**** Entries shown ****

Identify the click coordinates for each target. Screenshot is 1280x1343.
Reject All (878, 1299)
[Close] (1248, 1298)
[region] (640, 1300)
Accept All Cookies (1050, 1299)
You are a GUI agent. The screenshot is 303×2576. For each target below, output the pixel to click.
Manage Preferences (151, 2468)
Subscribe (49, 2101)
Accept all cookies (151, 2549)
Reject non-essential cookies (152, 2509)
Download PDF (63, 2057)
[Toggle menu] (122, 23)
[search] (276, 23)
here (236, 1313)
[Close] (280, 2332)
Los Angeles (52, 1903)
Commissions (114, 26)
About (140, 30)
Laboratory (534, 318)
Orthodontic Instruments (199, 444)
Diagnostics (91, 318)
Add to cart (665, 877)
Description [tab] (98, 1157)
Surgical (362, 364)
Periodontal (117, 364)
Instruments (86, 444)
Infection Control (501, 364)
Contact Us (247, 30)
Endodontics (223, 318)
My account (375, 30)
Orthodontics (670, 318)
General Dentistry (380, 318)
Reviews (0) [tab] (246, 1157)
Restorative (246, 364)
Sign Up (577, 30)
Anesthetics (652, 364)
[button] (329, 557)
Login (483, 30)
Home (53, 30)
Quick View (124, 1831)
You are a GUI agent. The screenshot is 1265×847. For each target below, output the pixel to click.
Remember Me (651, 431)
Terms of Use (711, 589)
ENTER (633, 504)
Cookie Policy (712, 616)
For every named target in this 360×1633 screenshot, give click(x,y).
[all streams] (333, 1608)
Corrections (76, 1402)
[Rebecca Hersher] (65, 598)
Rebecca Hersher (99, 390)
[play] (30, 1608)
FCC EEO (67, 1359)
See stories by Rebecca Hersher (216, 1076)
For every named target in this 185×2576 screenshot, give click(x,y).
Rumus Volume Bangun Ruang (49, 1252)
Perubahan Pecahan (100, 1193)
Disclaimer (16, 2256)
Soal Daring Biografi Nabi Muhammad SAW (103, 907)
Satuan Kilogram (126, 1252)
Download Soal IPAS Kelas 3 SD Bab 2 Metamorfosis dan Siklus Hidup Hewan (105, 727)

****

Prompt:
Repeat all of the data shown above, exactly as it appears.

Written response:
Identify the click coordinates for each target. Screenshot is 1280x1343.
Reject All (878, 1299)
[Close] (1248, 1298)
[region] (640, 1300)
Accept All Cookies (1050, 1299)
You are a GUI agent. The screenshot is 303×2576. For each target below, output the pixel to click.
Manage Preferences (151, 2468)
Subscribe (49, 2101)
Accept all cookies (151, 2549)
Reject non-essential cookies (152, 2509)
Download PDF (63, 2057)
[Toggle menu] (122, 23)
[search] (276, 23)
here (236, 1313)
[Close] (280, 2332)
Los Angeles (52, 1903)
Commissions (114, 26)
About (140, 30)
Laboratory (534, 318)
Orthodontic Instruments (199, 444)
Diagnostics (91, 318)
Add to cart (665, 877)
Description [tab] (98, 1157)
Surgical (362, 364)
Periodontal (117, 364)
Instruments (86, 444)
Infection Control (501, 364)
Contact Us (247, 30)
Endodontics (223, 318)
My account (375, 30)
Orthodontics (670, 318)
General Dentistry (380, 318)
Reviews (0) [tab] (246, 1157)
Restorative (246, 364)
Sign Up (577, 30)
Anesthetics (652, 364)
[button] (329, 557)
Login (483, 30)
Home (53, 30)
Quick View (124, 1831)
You are a GUI agent. The screenshot is 1265×847. For each target below, output the pixel to click.
Remember Me (651, 431)
Terms of Use (711, 589)
ENTER (633, 504)
Cookie Policy (712, 616)
For every named target in this 360×1633 screenshot, give click(x,y).
[all streams] (333, 1608)
Corrections (76, 1402)
[Rebecca Hersher] (65, 598)
Rebecca Hersher (99, 390)
[play] (30, 1608)
FCC EEO (67, 1359)
See stories by Rebecca Hersher (216, 1076)
For every named target in this 185×2576 screenshot, give click(x,y).
Rumus Volume Bangun Ruang (49, 1252)
Perubahan Pecahan (100, 1193)
Disclaimer (16, 2256)
Soal Daring Biografi Nabi Muhammad SAW (103, 907)
Satuan Kilogram (126, 1252)
Download Soal IPAS Kelas 3 SD Bab 2 Metamorfosis dan Siklus Hidup Hewan (105, 727)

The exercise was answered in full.